Disclaimer: This is an apolitical post, aimed at explaining the math behind sample count performed during Singapore General Elections. No political parties will be mentioned and names of electoral division (e.g. SMCs/GRCs) are mentioned to illustrate the math with actual numbers. Also, this is our own independent analysis on the math behind sample count. We do not work at the Elections Department Singapore.

What is a sample count?

Implemented in the Singapore General Elections (GE), a sample count is performed at the start of the vote counting process. Briefly, for each electoral division, a small number of votes are sampled from each polling station to provide a statistical estimate of the eventual election result. The purpose of sample count is to help prevent speculation and misinformation from unofficial sources while counting is underway and also serves as a check against the final election results.

In detail, 100 votes are randomly drawn from each polling station and the proportion of votes for each candidate (or group of candidates) are counted. Within each electoral division, the vote proportions are then averaged across polling stations, with weightage given to account for the number of votes cast at each polling station.

Infographic illustrating the sample count process. Votes are sampled from each polling station and a weighted average of the samples (accounting for number of votes) is then calculated to derive the sample count. Image credit: Elections Department Singapore.

Figure 1: Infographic illustrating the sample count process. Votes are sampled from each polling station and a weighted average of the samples (accounting for number of votes) is then calculated to derive the sample count. Image credit: Elections Department Singapore.
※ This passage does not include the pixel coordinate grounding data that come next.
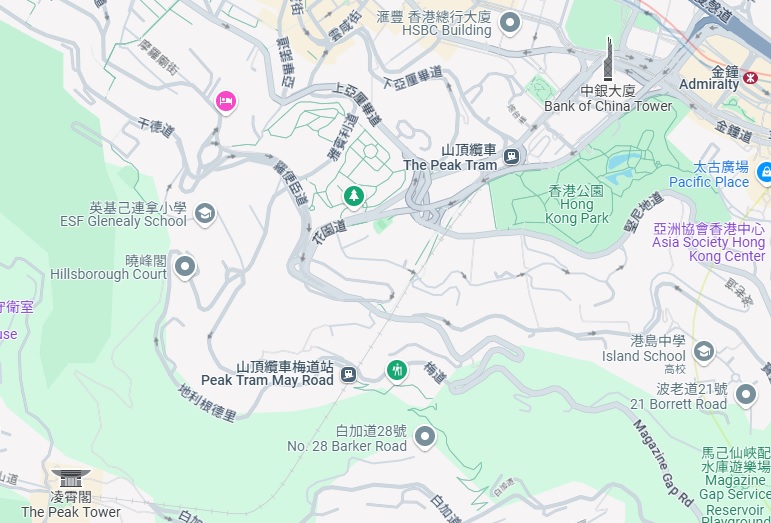Click the green tree park marker
Image resolution: width=771 pixels, height=523 pixels.
[x=354, y=197]
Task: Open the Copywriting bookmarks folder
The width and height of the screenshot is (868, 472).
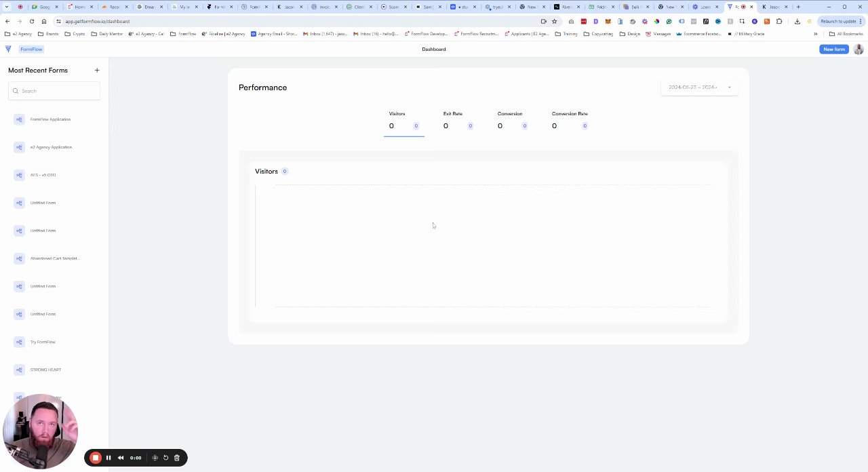Action: (x=598, y=34)
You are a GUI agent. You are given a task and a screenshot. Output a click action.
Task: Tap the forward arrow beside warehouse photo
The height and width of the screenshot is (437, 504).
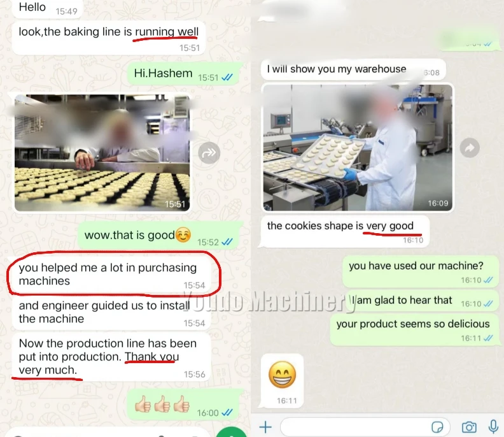(470, 148)
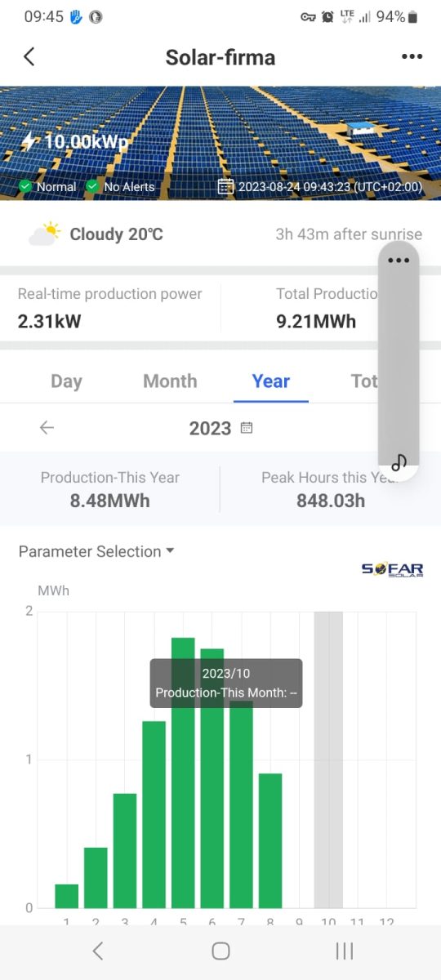Switch to the Month tab
This screenshot has width=441, height=980.
tap(170, 381)
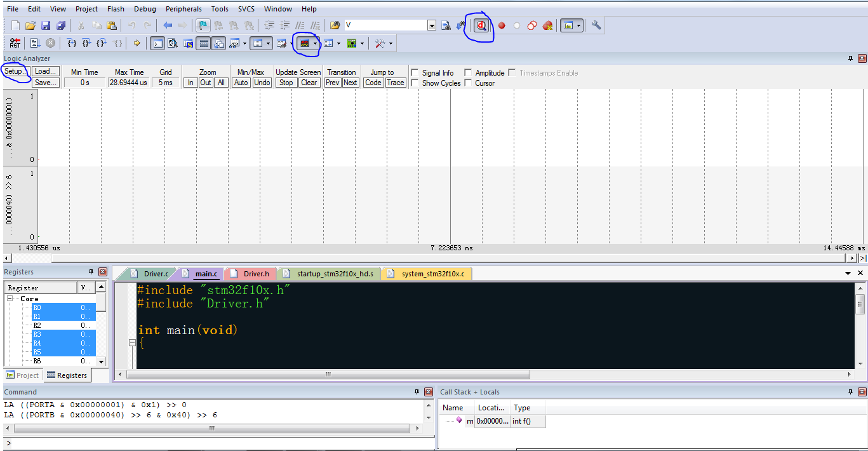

When first implemented publicly in the 2015 GE, it is often quoted that the estimate from sample count has an error margin of ±4% (with 95% confidence). This means that the sample count estimate should not differ from the actual voting proportion by more than 4% for 95% of the estimates made. Here, we are going to explore how this number comes about.

Math behind sample count

First, let us reiterate the problem. The votes drawn for the sample count are essentially samples drawn from a population (i.e. all votes) and we are trying to use the sample proportion to estimate the true population proportion. As with all sample estimates, there is some degree of uncertainty involved. This uncertainty is often represented in the form of a confidence interval, a range of values that the true proportion is likely to lie in. The confidence interval also has an associated confidence level, often set to be 95%. This means that if this sampling has been done infinitely, 95% of the confidence interval would contain the true proportion.

Next, we can derive the confidence interval from the standard deviation (SD) of the estimate. If we assume that the samples follow a normal (“bell curve”) distribution, the two sided 95% confidence interval is ±1.96 SD of the estimate. So how do we find the SD of the sample count proportion?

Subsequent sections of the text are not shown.